USA – Conagra Brands, Inc. (NYSE: CAG) is reporting a drop in sales and earnings for the third quarter of fiscal year 2025, which ended on February 23, reflecting ongoing operational challenges and market headwinds.
The company’s net sales declined by 6.3% to US$2.8 billion, largely due to a 5.2% decrease in organic net sales, along with minor negative impacts from currency fluctuations and mergers and acquisitions.
Organic net sales were affected by a 2.1% drop in pricing and mix, and a 3.1% decline in volume, both driven by strategic investments in the retail segment and adjustments related to previous trade expense estimates.
Gross profit fell by 17.3% to US$710 million, while adjusted gross profit dropped by 19.1% to US$704 million, mainly due to inflationary pressures on input costs and reduced sales volume.
As a result, the gross margin contracted by 331 basis points to 25.0%, and the adjusted gross margin decreased by 389 basis points to 24.8% over the period.
Operating margins also suffered, with the reported figure falling to 8.4%, a 712 basis point drop, and the adjusted margin declining by 369 basis points to 12.7%.
Net income attributable to the company decreased by 53% to US$145 million (US$0.30 per share), while adjusted net income dropped by 26.3% to US$242 million (US$0.51 per share).
The company cited reduced shipment volumes, partially linked to previously announced supply issues in the frozen meals and vegetable categories, as a key factor behind the decline.
Segment Performance
Sales in the Refrigerated & Frozen segment fell 7.2% to US$1.1 billion, with a 4.2% decline in price/mix and a 3.0% drop in volume, largely influenced by increased promotional activity and supply limitations.

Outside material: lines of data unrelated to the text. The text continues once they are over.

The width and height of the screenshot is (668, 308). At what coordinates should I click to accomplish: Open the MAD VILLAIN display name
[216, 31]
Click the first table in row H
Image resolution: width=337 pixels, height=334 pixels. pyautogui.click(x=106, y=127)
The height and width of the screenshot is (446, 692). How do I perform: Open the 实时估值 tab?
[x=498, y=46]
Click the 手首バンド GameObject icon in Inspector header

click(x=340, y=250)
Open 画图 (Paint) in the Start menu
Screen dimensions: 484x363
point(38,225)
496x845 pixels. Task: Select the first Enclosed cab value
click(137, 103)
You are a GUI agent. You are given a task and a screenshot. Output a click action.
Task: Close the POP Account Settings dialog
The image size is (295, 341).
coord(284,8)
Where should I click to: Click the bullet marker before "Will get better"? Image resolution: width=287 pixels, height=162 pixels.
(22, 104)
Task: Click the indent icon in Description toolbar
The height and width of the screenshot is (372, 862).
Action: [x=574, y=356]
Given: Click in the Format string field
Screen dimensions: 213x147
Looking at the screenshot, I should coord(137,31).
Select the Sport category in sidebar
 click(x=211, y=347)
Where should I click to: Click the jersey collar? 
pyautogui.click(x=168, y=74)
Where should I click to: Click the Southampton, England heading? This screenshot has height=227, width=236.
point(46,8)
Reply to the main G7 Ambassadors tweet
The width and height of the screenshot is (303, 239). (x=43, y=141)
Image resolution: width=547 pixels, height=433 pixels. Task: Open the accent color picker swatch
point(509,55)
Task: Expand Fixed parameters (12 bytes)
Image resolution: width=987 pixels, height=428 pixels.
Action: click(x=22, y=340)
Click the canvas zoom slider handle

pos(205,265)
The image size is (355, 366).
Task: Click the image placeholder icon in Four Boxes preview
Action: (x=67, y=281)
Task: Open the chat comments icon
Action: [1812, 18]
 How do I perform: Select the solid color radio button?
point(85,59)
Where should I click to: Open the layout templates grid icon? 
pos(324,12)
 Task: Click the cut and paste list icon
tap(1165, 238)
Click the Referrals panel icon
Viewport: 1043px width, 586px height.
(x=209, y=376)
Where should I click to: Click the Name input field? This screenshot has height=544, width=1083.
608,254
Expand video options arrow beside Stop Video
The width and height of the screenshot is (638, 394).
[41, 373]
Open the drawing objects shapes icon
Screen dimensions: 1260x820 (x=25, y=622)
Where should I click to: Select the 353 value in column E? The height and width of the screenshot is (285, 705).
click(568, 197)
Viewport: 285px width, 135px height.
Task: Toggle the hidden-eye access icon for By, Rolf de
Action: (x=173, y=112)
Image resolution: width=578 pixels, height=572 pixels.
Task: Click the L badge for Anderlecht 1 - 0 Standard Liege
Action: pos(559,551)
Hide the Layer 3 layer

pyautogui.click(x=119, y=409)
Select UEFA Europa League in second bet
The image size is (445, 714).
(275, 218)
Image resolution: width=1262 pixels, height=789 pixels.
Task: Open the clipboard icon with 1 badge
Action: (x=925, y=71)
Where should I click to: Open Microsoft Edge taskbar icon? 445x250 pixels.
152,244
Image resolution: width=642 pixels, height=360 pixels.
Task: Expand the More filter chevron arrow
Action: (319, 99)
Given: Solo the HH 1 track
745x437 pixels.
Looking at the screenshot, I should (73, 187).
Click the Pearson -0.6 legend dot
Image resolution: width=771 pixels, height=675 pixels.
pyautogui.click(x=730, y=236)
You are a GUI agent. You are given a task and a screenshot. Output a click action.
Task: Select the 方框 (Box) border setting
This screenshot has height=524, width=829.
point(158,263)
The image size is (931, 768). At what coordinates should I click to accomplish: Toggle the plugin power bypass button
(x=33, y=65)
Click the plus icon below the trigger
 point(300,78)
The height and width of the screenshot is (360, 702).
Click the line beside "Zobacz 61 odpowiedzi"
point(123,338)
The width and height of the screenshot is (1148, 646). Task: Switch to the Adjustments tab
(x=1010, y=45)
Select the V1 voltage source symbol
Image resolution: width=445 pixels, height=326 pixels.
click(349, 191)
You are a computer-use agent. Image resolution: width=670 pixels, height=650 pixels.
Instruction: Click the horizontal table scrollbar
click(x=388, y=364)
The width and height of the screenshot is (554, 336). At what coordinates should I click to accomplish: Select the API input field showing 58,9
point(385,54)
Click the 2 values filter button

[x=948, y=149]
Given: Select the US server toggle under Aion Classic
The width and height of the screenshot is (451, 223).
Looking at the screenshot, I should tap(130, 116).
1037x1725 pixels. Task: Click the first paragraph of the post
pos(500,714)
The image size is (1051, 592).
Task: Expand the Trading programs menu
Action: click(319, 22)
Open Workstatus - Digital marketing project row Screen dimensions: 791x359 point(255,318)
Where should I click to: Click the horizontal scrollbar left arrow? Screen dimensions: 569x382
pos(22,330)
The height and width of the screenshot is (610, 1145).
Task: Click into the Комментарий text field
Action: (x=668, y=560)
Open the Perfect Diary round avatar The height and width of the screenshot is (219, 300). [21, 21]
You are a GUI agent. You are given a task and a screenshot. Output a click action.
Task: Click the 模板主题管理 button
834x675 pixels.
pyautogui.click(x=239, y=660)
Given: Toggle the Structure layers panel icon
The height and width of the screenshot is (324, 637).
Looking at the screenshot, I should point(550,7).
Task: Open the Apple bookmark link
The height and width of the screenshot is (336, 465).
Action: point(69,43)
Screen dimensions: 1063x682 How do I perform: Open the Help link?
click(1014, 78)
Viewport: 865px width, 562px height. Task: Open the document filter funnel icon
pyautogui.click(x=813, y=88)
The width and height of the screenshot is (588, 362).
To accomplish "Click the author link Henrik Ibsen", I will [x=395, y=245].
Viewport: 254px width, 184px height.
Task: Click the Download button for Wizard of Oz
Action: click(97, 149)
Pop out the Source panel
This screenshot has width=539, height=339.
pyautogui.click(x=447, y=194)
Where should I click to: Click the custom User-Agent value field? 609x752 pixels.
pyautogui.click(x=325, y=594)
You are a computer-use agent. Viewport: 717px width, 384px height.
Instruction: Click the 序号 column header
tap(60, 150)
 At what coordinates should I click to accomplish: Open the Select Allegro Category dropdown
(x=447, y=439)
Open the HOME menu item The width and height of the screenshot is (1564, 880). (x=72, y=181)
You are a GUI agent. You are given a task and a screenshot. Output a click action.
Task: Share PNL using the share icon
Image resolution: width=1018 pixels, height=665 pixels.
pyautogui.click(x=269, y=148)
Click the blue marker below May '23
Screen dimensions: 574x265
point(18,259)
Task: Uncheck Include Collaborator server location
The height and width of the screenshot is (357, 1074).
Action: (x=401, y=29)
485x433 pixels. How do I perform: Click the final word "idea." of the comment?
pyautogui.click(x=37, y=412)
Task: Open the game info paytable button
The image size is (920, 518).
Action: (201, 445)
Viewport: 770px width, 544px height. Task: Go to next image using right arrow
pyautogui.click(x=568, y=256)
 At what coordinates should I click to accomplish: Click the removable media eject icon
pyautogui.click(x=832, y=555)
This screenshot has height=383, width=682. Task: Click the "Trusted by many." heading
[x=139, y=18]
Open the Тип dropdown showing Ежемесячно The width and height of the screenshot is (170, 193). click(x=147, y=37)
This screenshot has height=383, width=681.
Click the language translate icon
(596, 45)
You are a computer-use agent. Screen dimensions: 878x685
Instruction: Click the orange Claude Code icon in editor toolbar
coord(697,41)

Although volume share was gained in categories such as frozen desserts, breakfast items, and hot dogs, operating profit in the segment declined sharply by 52.5% to US$96 million due in part to impairment charges.
Adjusted operating profit for the segment was US$124 million, down 38.8%, as lower SG&A expenses and productivity gains were offset by weaker sales and cost inflation.
Across the business, adjusted EBITDA decreased by 18.9% to US$514 million, with reduced gross profit acting as the main contributor.
Despite the quarterly declines, Conagra has maintained its full-year guidance, projecting organic net sales to decline by around 2%, an adjusted operating margin of 14.4%, and adjusted EPS of about US$2.35.
Free cash flow conversion is expected to remain above 100%, according to the company’s projections.